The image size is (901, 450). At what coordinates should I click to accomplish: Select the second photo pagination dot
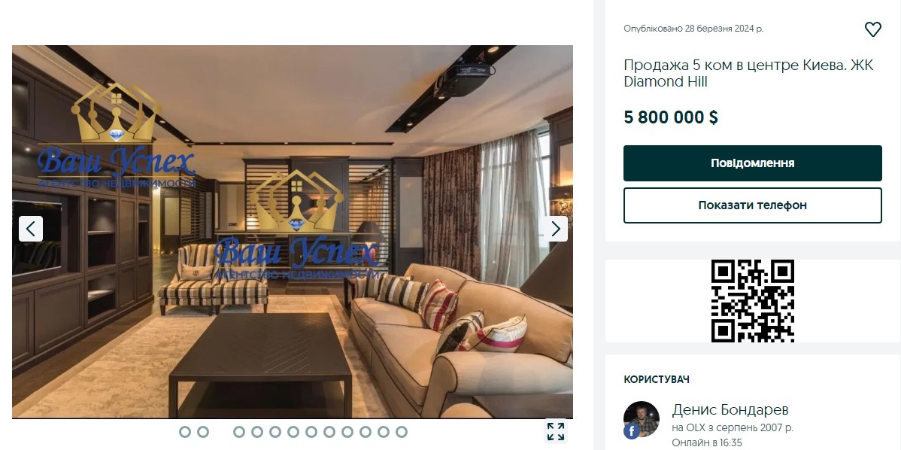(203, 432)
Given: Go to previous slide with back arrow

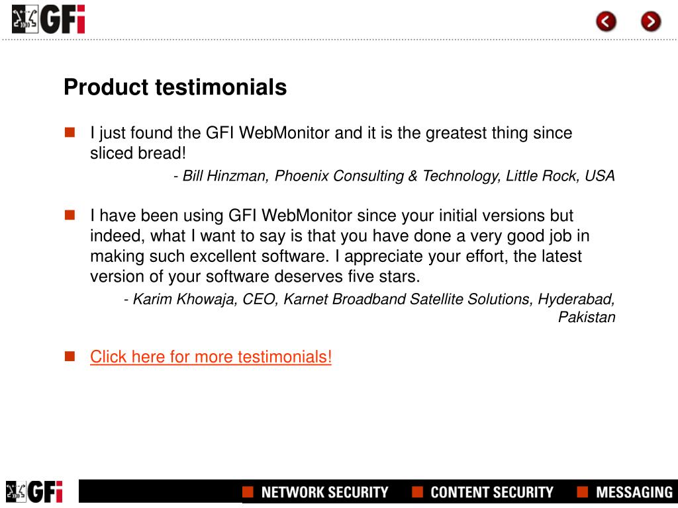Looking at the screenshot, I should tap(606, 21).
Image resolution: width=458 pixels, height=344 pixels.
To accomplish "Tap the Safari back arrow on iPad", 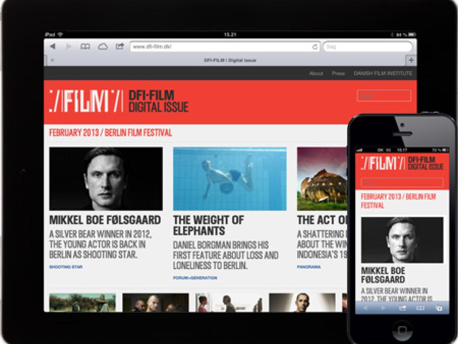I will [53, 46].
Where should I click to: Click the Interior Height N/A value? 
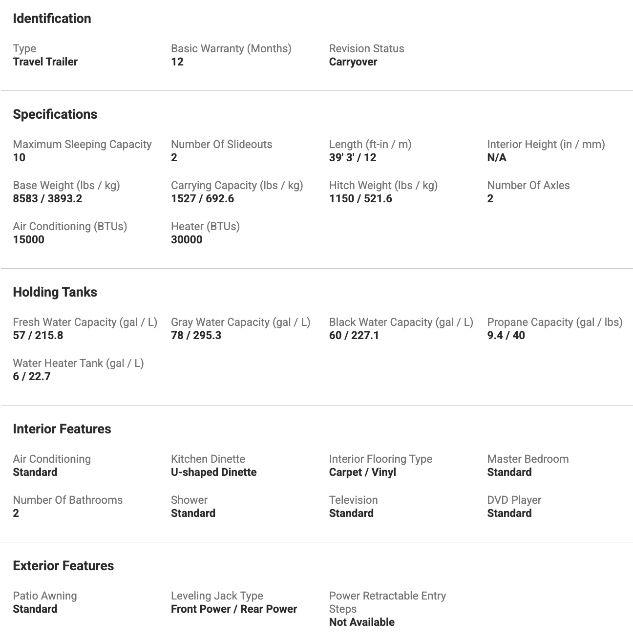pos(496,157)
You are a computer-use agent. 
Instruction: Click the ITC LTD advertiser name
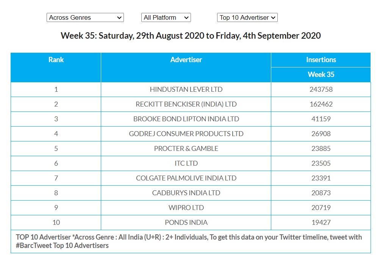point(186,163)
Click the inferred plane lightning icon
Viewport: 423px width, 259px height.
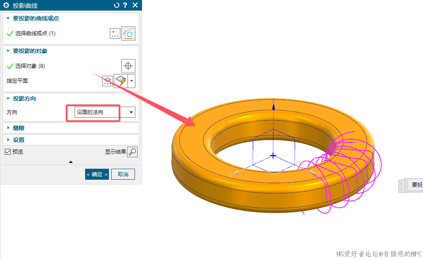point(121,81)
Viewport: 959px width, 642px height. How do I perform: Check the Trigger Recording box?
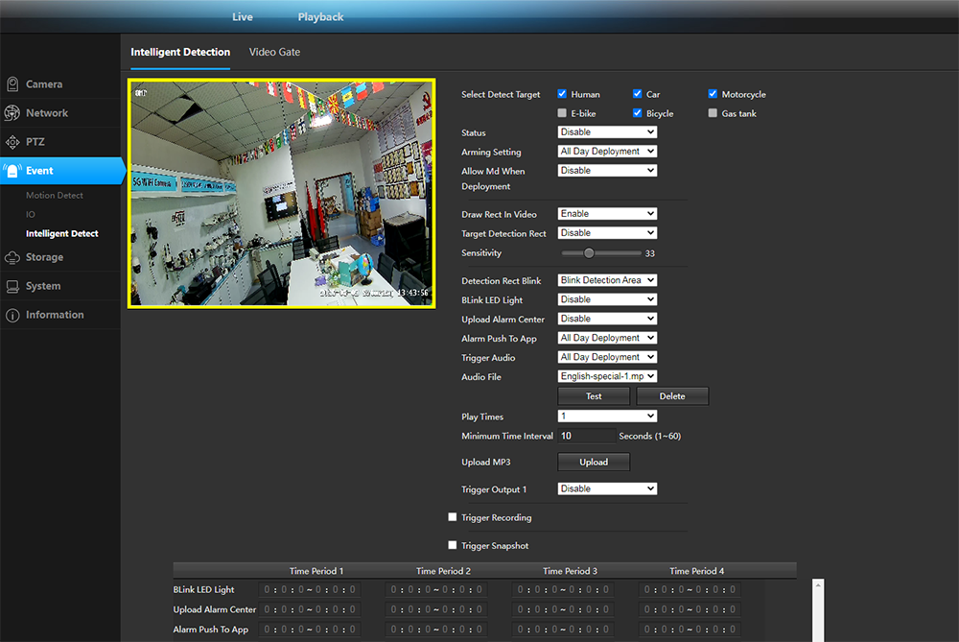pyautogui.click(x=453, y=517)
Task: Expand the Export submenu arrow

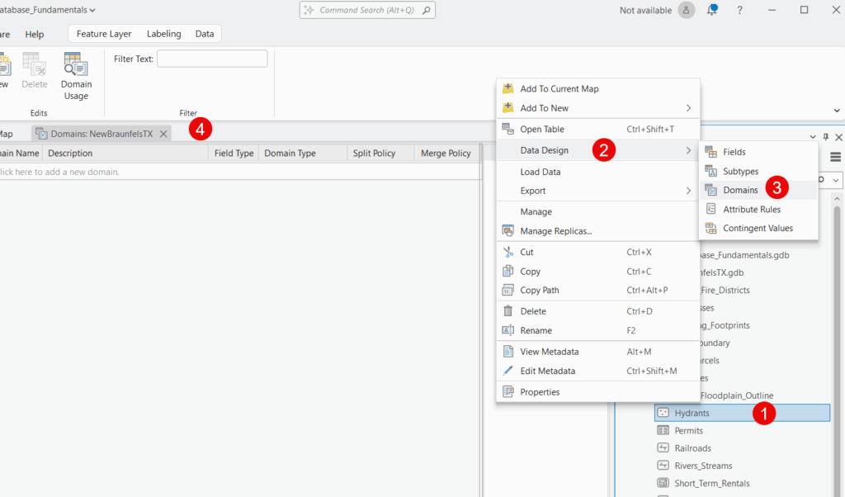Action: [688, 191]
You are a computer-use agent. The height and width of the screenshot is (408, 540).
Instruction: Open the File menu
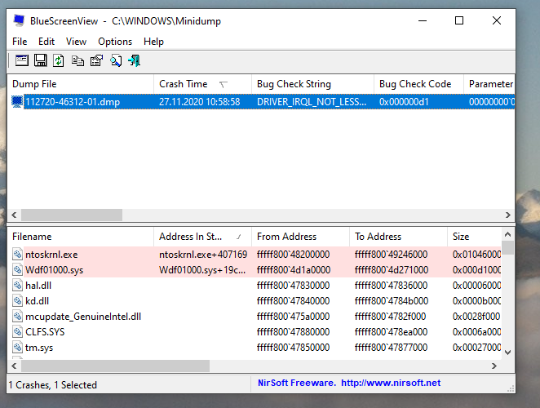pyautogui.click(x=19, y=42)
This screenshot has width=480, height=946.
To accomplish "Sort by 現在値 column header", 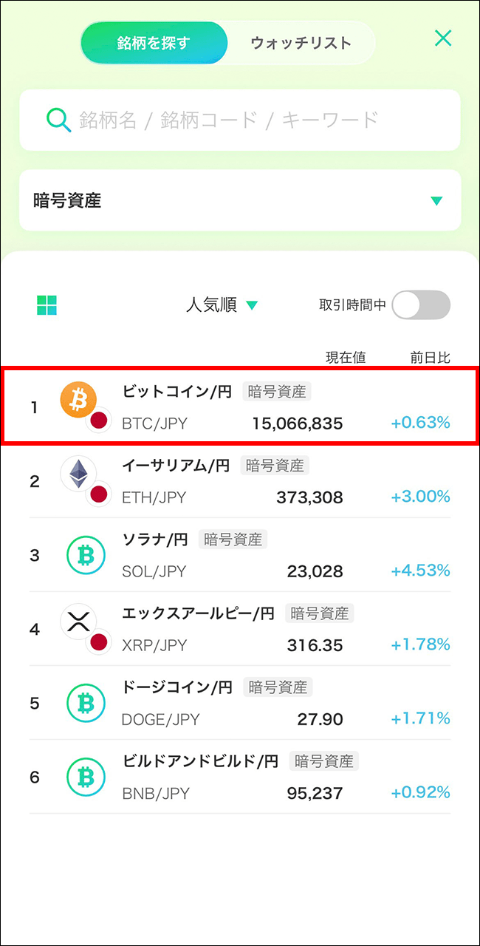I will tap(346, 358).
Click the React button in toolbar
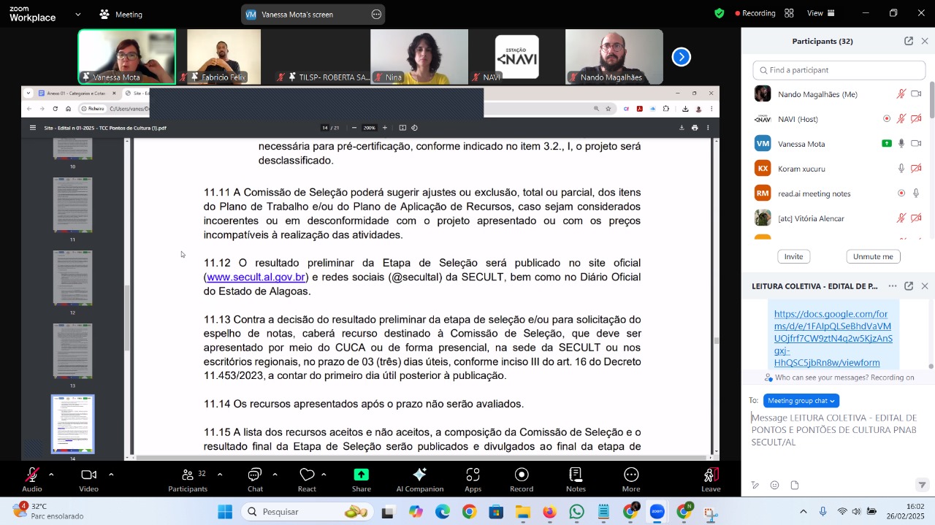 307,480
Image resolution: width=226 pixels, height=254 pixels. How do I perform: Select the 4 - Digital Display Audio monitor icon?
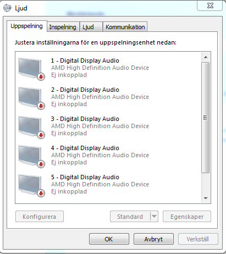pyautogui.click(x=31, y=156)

----

* REQUIRED ACTION: Copy out every line of the entries where the string "computer" shows up.

* OUTPUT FOR THIS TASK:
You are a computer-use agent. 
You are a computer-use agent. The height and width of the screenshot is (408, 540).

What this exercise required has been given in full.